Technology had a direct role in the uptick of high skill jobs and the decline in middle skill jobs, but had limited direct effects on the change in demand for low skill, non-routine manual occupations (in yellow). These occupations require in-person interaction and physical adaptability, making them more challenging to either automate or augment with technology.

Many forces contributed to polarization

Other macro trends can influence the labor market, including shifts in consumer preferences for goods and services, demographics factors, business cycle fluctuations, and changes in government policies. Technology often serves as the impetus for these factors, indirectly influencing patterns in the labor market. For example, as the share of high skill, high wage workers increased due to technological shifts, demand also rose for workers in personal service occupations, such as nannies and house cleaners. 

Demographic shifts in the labor market similarly contributed to these preference-based shifts. For example, a larger share of women entering the labor market increased the demand for low skill service occupations to replace tasks women traditionally performed in the home, such as caring for children and the elderly. 

Technology can also amplify the impact of structural shifts in the economy by accelerating the process of globalization. As technology advanced, it became increasingly feasible to access the international labor force or even to move entire production facilities abroad. Such off-shoring was particularly prevalent in occupations that require well-defined, routine tasks and do not require face-to-face interaction. Despite popular perception, these types of jobs appear in all four quadrants of Figure 2. However, low skill jobs in personal care and service are the most difficult to off-shore. Improvements in shipping may allow manufacturers to operate anywhere in the world, but generally do not affect the personal care industry.

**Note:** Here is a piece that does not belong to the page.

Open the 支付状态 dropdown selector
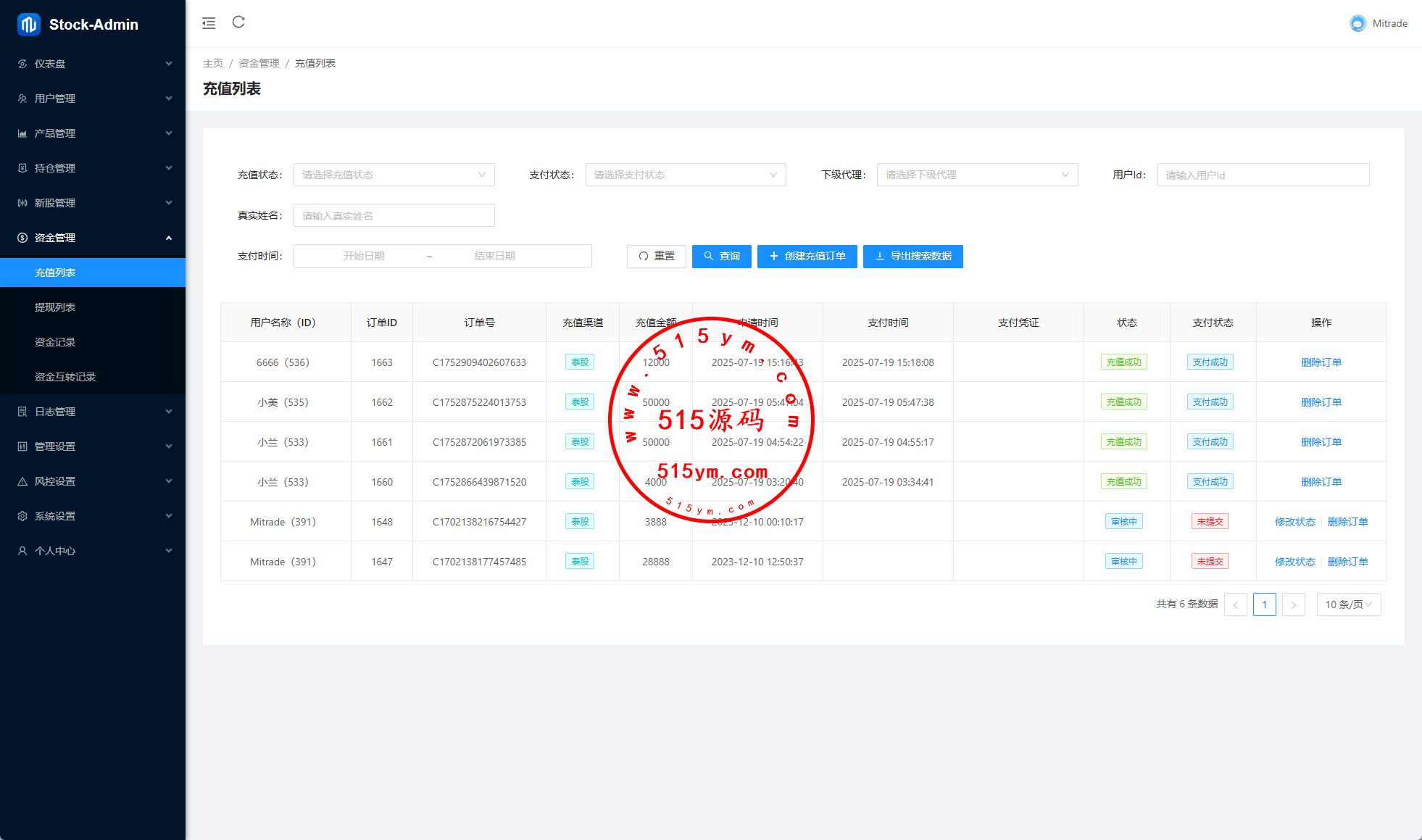 685,175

Economic cycles also contribute to job polarization. Manufacturing and construction industries tend to be sensitive to macroeconomic trends and disproportionately employ routine manual workers. Although employment may slow across all industries during a recession, these industries tend to have higher levels of lay-offs. Additionally, there is some evidence that the process of labor market polarization can accelerate during recessions, as the cost of automating and offshoring positions falls. 

Finally, changes in public policies also affect employment levels as governments respond to fluctuating macroeconomic conditions. Federal, state, and local regulatory bodies have the potential to shift the economic benefits and costs of hiring low skill service workers. Changes in the minimum wage, public unemployment and disability benefits, or collective bargaining rights may also influence the degree of labor market polarization in an economy.

Looking ahead


Patterns of labor market polarization differ among regions that operate with different policies, industry mixes, and workforce demographics. Understanding the extent and sources of job polarization in the Chicago region closely aligns with the over-arching principles of resilience and inclusive growth in the forthcoming ON TO 2050 plan. 

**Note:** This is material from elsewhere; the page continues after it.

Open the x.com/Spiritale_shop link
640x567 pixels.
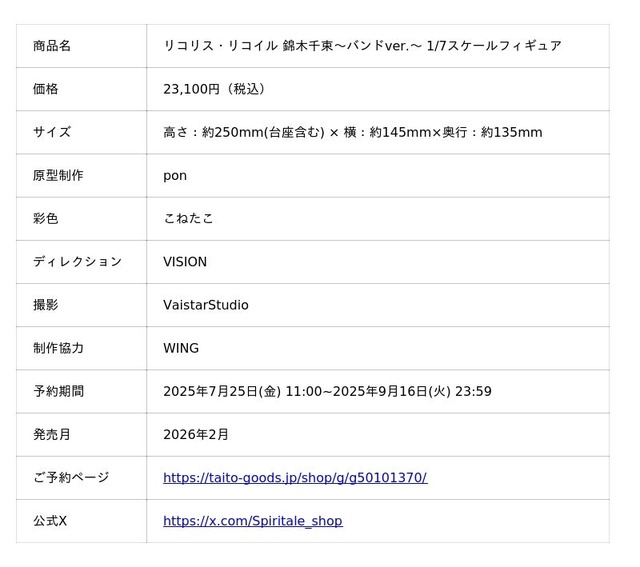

The first step in building a workforce that is resilient to future technological and demographic shifts is analyzing the effects of realized shifts on employment demand. CMAP recommends widespread, coordinated actions among educational institutions, employers, and workforce development agencies to build career pathways and opportunities for upward mobility. Research has shown that economic opportunity and growth are intertwined. The loss of middle skill jobs is a worrisome trend that could slow growth and prosperity of the entire region, and thus warrants a deeper investigation. 

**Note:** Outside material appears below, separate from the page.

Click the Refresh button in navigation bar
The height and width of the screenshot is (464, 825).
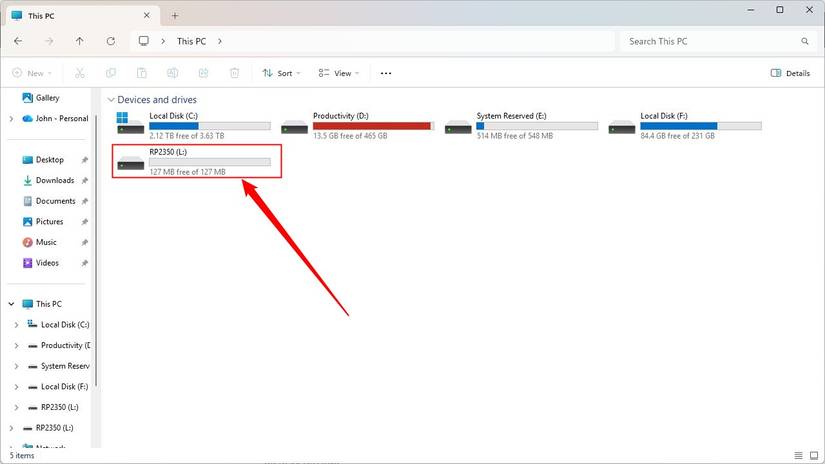coord(110,41)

The second Policy Update in this series will analyze employment and occupation changes in the Chicago region. The third Policy Update will provide context for understanding patterns of polarization in the Chicago region, by comparison with peer metropolitan areas. 


About the Data

Employment in this analysis is restricted to workers between the ages of 18-64 who are currently employed and work more than 20 hours a week. Military occupations are excluded. Median occupational wage in 1980 is used as a proxy for skill.